Gerade in dieser unsteten Zeit musste Jeremija dem Volk die Wahrheit sagen, auch wenn diese nicht immer zum Zeitgeist passte. „Bin ich nur ein Gott, der nahe ist ... Ist mein Wort nicht wie ein Hammer, der Felsen zerschmeißt“. 

Wegen diesen drohenden Worten musste Jeremija viel Spott einstecken. Selbst die eigenen Verwandten wollten nichts mehr von ihm wissen und trachteten ihm sogar nach dem Leben. Er hatte große Konflikte auszustehen mit König und den Staatsmännern und sogar mit der Tempelpolizei. Nach der eingetretenen Katastrophe, wo Jerusalem dem Feind zum Opfer gefallen war, klang die Botschaft als Trostwort des Herrn anders: „Wenn ihr mich von ganzem Herzen rufen werdet, so will ich mich von euch finden lassen“.

Jedoch in allen Situationen, in Bedrohung oder in Not, hatte Jeremija Gott zur Seite. Er hatte den Zuspruch Gottes, der ihm am Anfang gegeben wurde: Fürchte dich nicht, denn  ich bin bei dir, ich will dich erretten. Es war ein Zuspruch, der im Kleinen, wie auch im Großen zu wirken begann.

Das geschieht bei allen berufenen Menschen. Von diesen strahlt nämlich ein Karma aus, welches nicht zu beschreiben ist. Man kann eigentlich in solchen Fällen nur von begnadeten Menschen sprechen. So wie der Lehrer, den ich anfangs erwähnte. Er war begnadet durch und durch und nur diese Seite seines vielseitig geprüften Lebens ließ er durchblicken.
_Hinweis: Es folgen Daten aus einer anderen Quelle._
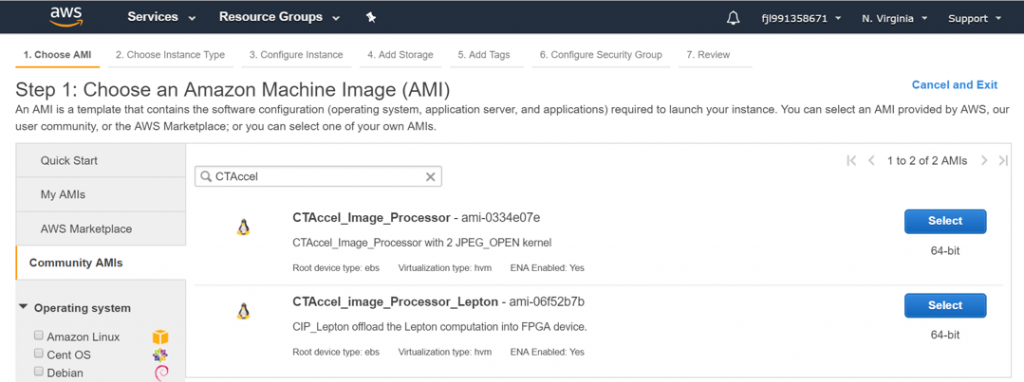Expand the Resource Groups menu
Viewport: 1024px width, 382px height.
[280, 18]
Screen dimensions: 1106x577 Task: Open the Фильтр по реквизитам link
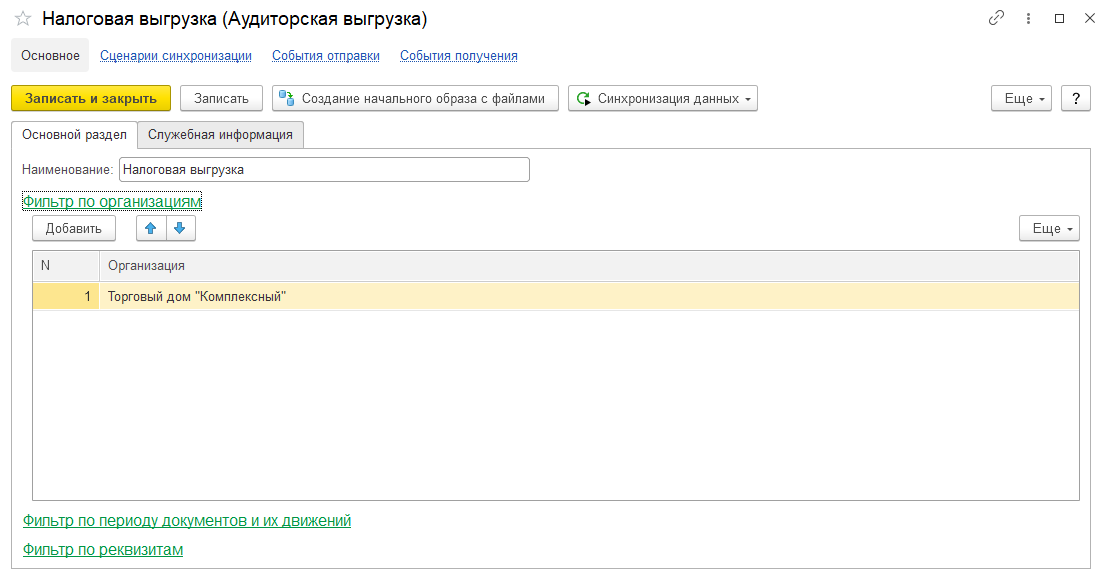point(103,549)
Diejenigen jedoch, die in falschen Berufskategorien herumprobieren und womöglich ein ganzes Volk ins Elend stürzen, sollten sich zurückziehen. Sie sollten „demissionieren“, denn in Ungnade zu fallen, ist keine angenehme Sache. Und wenn Gott jemanden fallen lässt, so geschieht das oft schon hier oder sicherlich beim ewigen Gericht.

Aber Gott sei dank, dass wir in Jesus Christus eine Chance der Rettung bekommen haben. Jedoch nur der Glaube an Christus und die Gnade Gottes gibt uns eine Garantie dafür.